= Yasuko Hatoyama =

Yasuko Hatoyama (鳩山 安子, Hatoyama Yasuko) was the wife of former Japanese Foreign Minister Iichirō Hatoyama and mother of former Prime Minister of Japan Yukio Hatoyama and Diet (Japan's bicameral legislature) member Kunio Hatoyama. Hatoyama funded the establishment of the Democratic Party of Japan (DPJ).

== Background and family ==
Hatoyama was born Yasuko Ishibashi (石橋 安子, Ishibashi Yasuko) in present-day Kurume, Fukuoka. Her father, Shojiro Ishibashi, founded the Bridgestone Corporation, the world's largest tiremaker, in 1930. She became heiress to Ishibashi's considerable inheritance upon his death in the 1970s. She attended middle and high school in Tokyo, during which time she met former Iichirō Hatoyama, who later became Foreign Minister. They were married at the Imperial Hotel, Tokyo in 1942.

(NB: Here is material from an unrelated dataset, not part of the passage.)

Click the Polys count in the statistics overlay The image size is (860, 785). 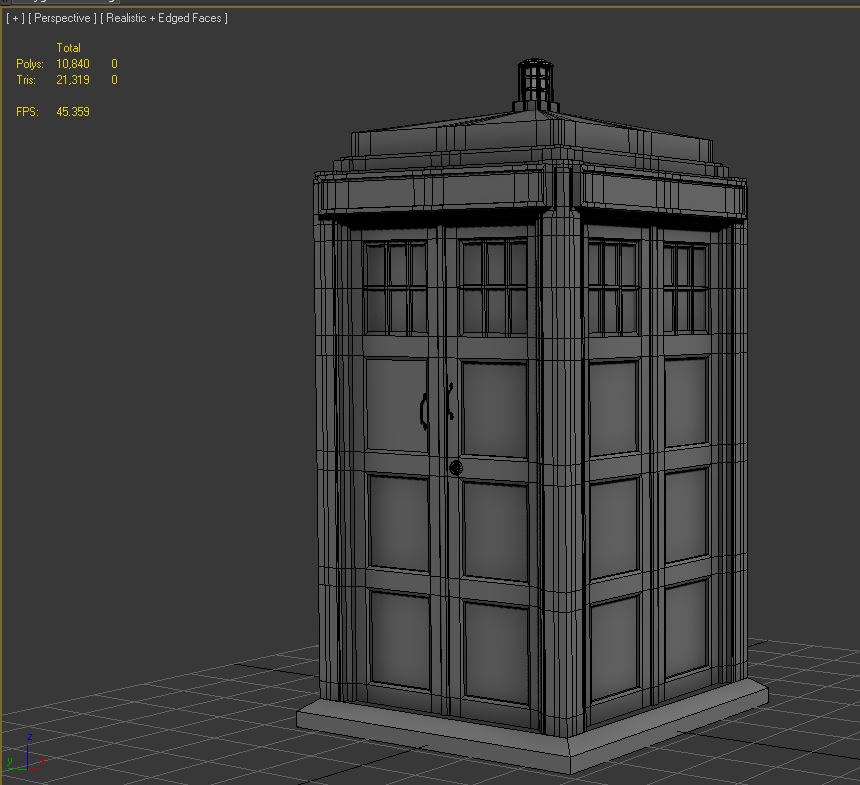pyautogui.click(x=75, y=63)
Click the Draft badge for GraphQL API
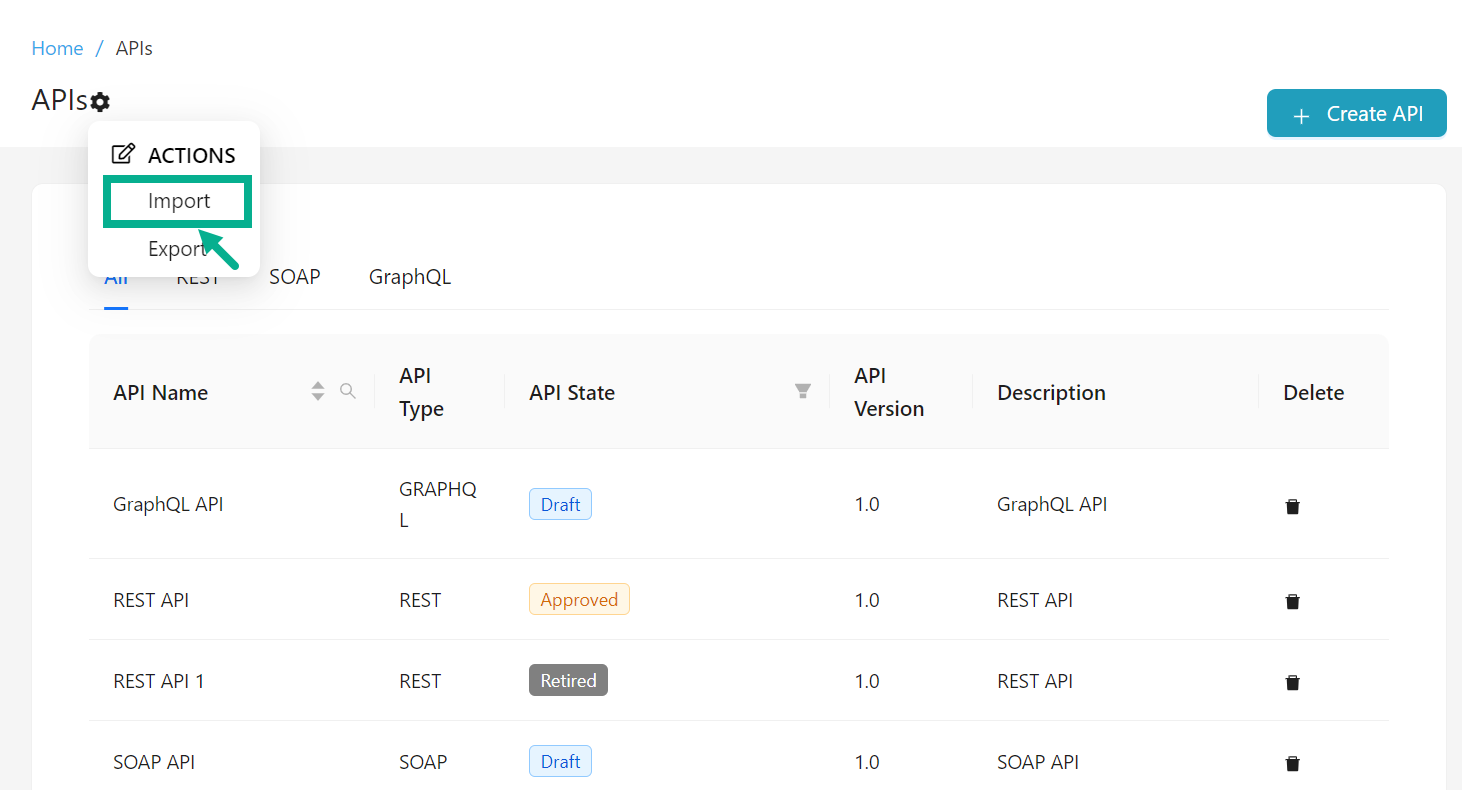The height and width of the screenshot is (790, 1462). coord(560,505)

The couple had two sons, both of whom have pursued successful political careers. Kunio Hatoyama served as the Minister of Internal Affairs and Communications under Prime Minister Taro Aso. Yukio Hatoyama defeated Aso in the 2009 general election and became the Prime Minister.

The Hatoyama family has been called "Japan's Kennedy family".

== Political activities ==
Hatoyama contributed significant amounts of her inheritance to help finance the political and career goals of both her sons. She donated billions of yen in 1996 when her two sons, Kunio and Yukio, co-founded the Democratic Party of Japan (DPJ). Her contributions helped to fund and establish the new political party. She was nicknamed the "Godmother" within the Japanese political world for her financial contributions to the political ambitions of her family.

== Death ==
Hatoyama resided in a home for the elderly adjacent to St. Luke's International Hospital in Chuo, Tokyo. She died there on February 11, 2013, at the age of 90. Hatoyama was survived by her two sons, four grandchildren and five great-grandchildren at the time of her death.